Opportunities for growth amid decline
Having more than doubled in size and cornered a market for offshore engineering and fabrication, Kiewit is finding new hats to wear, another oil bust survival strategy.
The Ingleside yard is now operating as a forward-deployed base for spill response equipment. Last week, the Marine Well Containment Co. announced that its new Expanded Containment System is ready in the event of another 2010-like well blowout disaster. MWCC representatives confirmed that its enhanced equipment will be housed at Ingleside. An Alabama-based offshore support facility will host part of it, as well.
"The Containment System, which consists of equipment from the company’s interim and expanded systems, was built for use in deepwater depths up to 10,000 feet," MWCC said in its announcement. "It has the capacity to contain up to 100,000 barrels of liquid per day, and handle up to 200 million standard cubic feet of gas per day."

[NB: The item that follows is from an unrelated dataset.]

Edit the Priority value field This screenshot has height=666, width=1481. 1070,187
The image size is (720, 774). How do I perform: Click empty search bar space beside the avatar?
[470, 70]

The company is also doing work on floating production, storage and offloading vessels, or FPSOs, an increasingly popular offshore production solution, particularly in parts of the world that do not have a well-developed oil and gas processing infrastructure.

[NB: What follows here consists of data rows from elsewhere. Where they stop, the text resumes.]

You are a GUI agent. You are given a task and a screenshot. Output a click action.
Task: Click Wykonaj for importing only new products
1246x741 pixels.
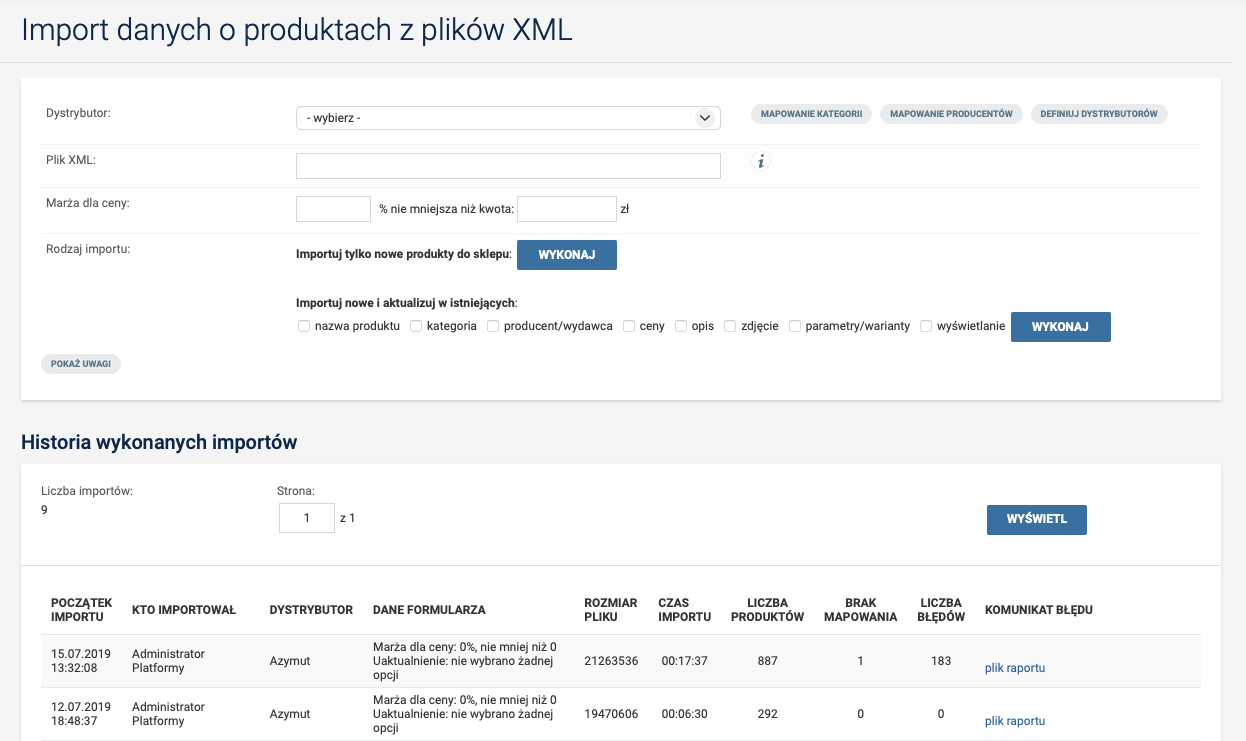566,255

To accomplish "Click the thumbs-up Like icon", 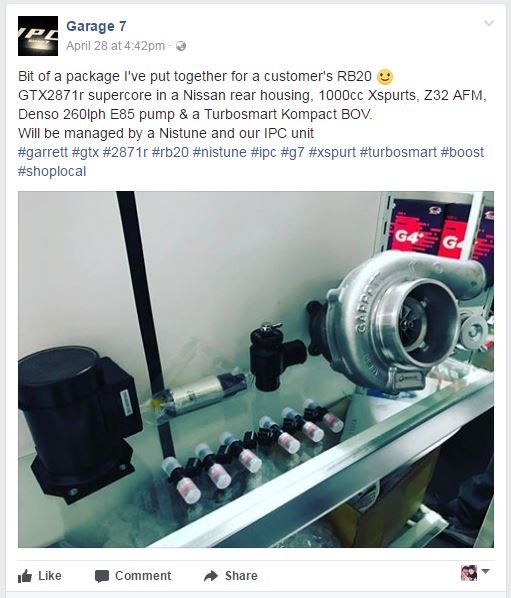I will point(25,575).
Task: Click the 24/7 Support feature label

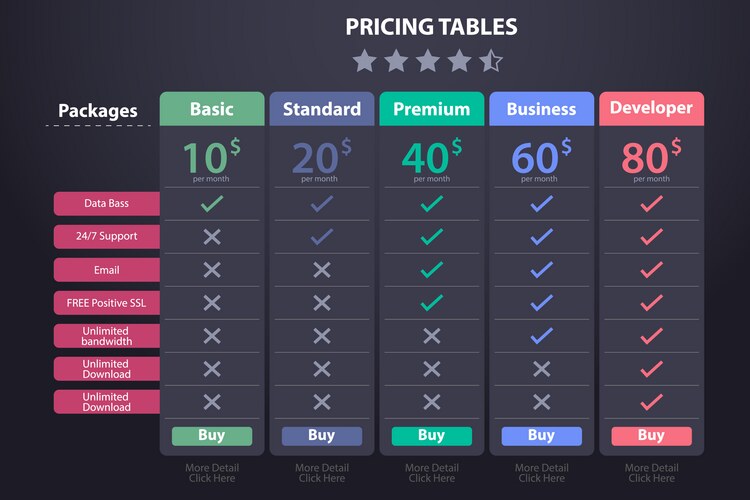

And Osgood said his firm is seriously considering service offerings in decommissioning and abandonment. By law, an oil company must remove an offshore installation when it is no longer in use, and they have no plans to start it up again.

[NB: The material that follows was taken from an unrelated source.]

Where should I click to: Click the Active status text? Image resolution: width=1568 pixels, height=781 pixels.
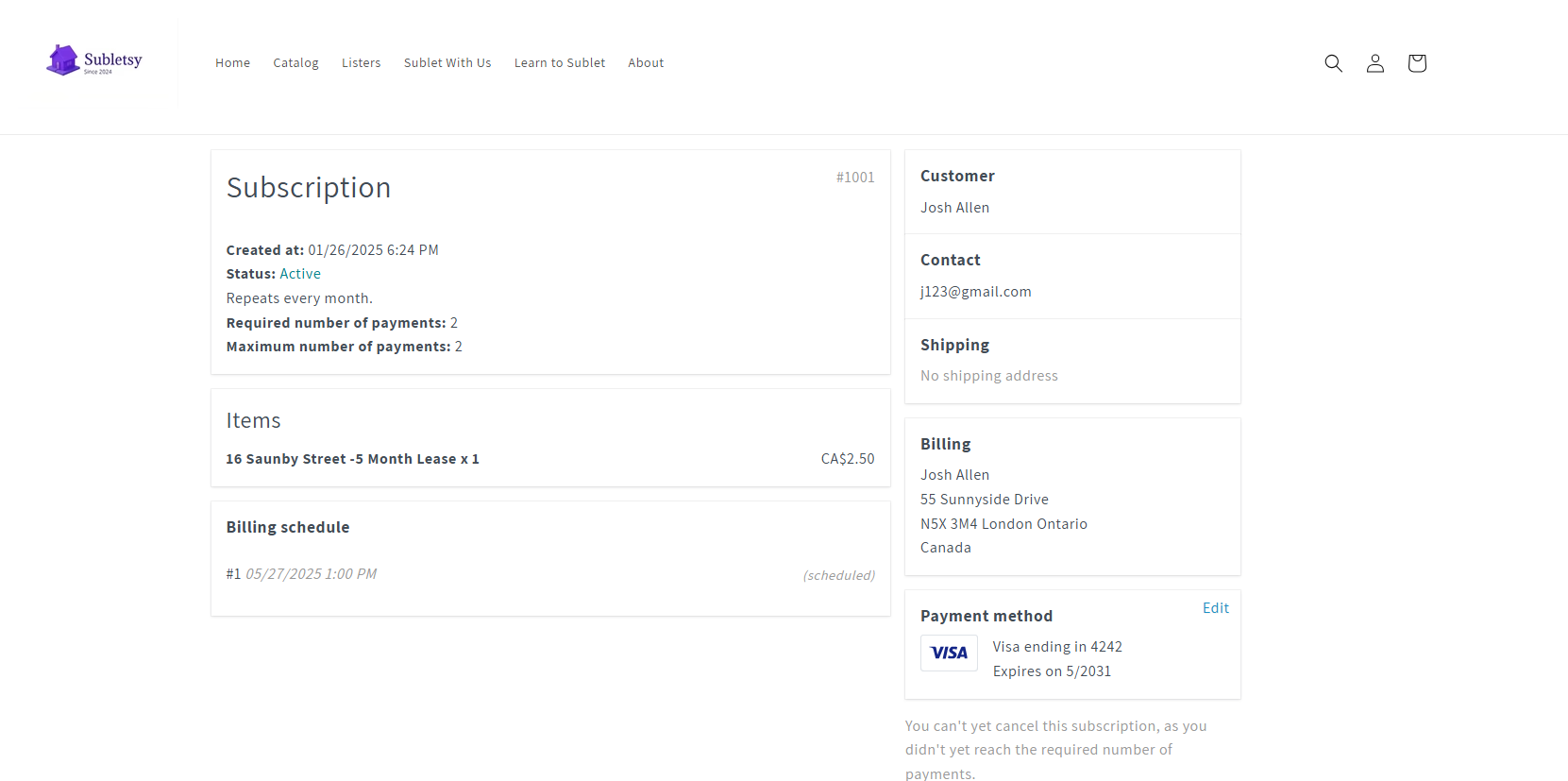(x=300, y=274)
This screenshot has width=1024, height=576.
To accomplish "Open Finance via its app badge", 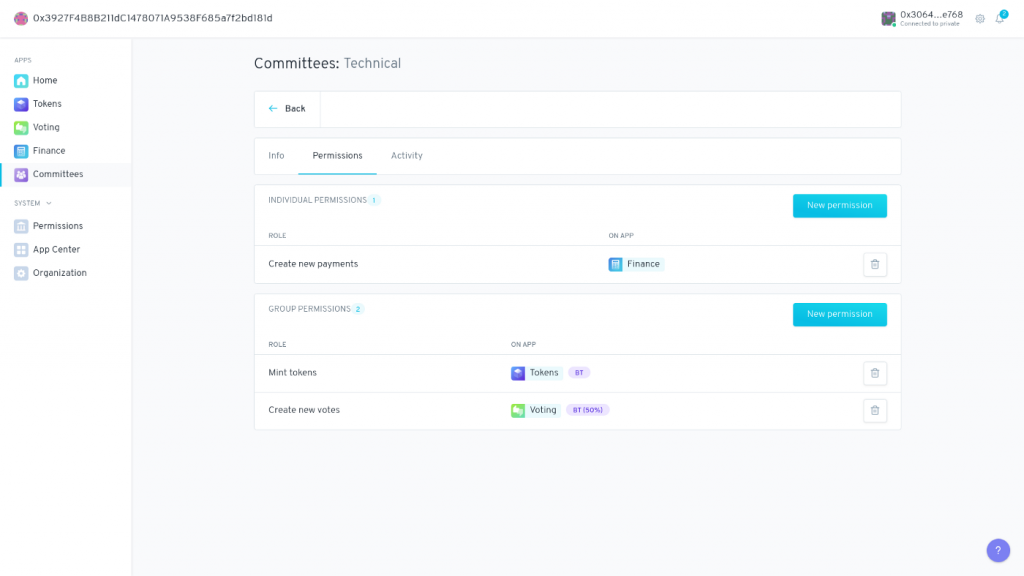I will [635, 263].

Subsea engineering is another growing business segment.
Kiewit traces its roots to construction, and it is there it’ll find shelter from any pricing storm that could hit the offshore energy industry in the near term. The company says it is bidding to help Corpus Christi build a new bay bridge; the city’s port wants to expand ahead of the widening of the Panama Canal, and a higher bridge will be needed to accommodate larger ships.
For now, work on Big Foot and others continues. And there is plenty of room for the company to grow.
Sezer said the key to his company’s prosperity will be to improve productivity and find ways to save clients money on their largest and most expensive projects. The company is confident that it can keep a competitive edge in North America and Europe. It is much less certain of a future in the Far East.
Thus far, the largest oil and gas companies are communicating interest in moving ahead with offshore exploration, assuming that the current low oil price isn’t sustainable and will rise again. But investors are demanding that project costs come down.
Sezer said he has an answer for customers looking to improve on offshore project cost and efficiency: Give us more control.
Kiewit is ready, company officials insist.
"When we are in control of the engineering, we have better control of the cost and the man-hours, because we dictate to the engineer what things need to be ordered first, and then we go expedite rather than others," Sezer said. "We can still provide the value to the client by having our people engage early in the construction."
Correction: An earlier version of this story misstated the location of the offshore support facility that will host part of Marine Well Containment Co.’s Expanded Containment System.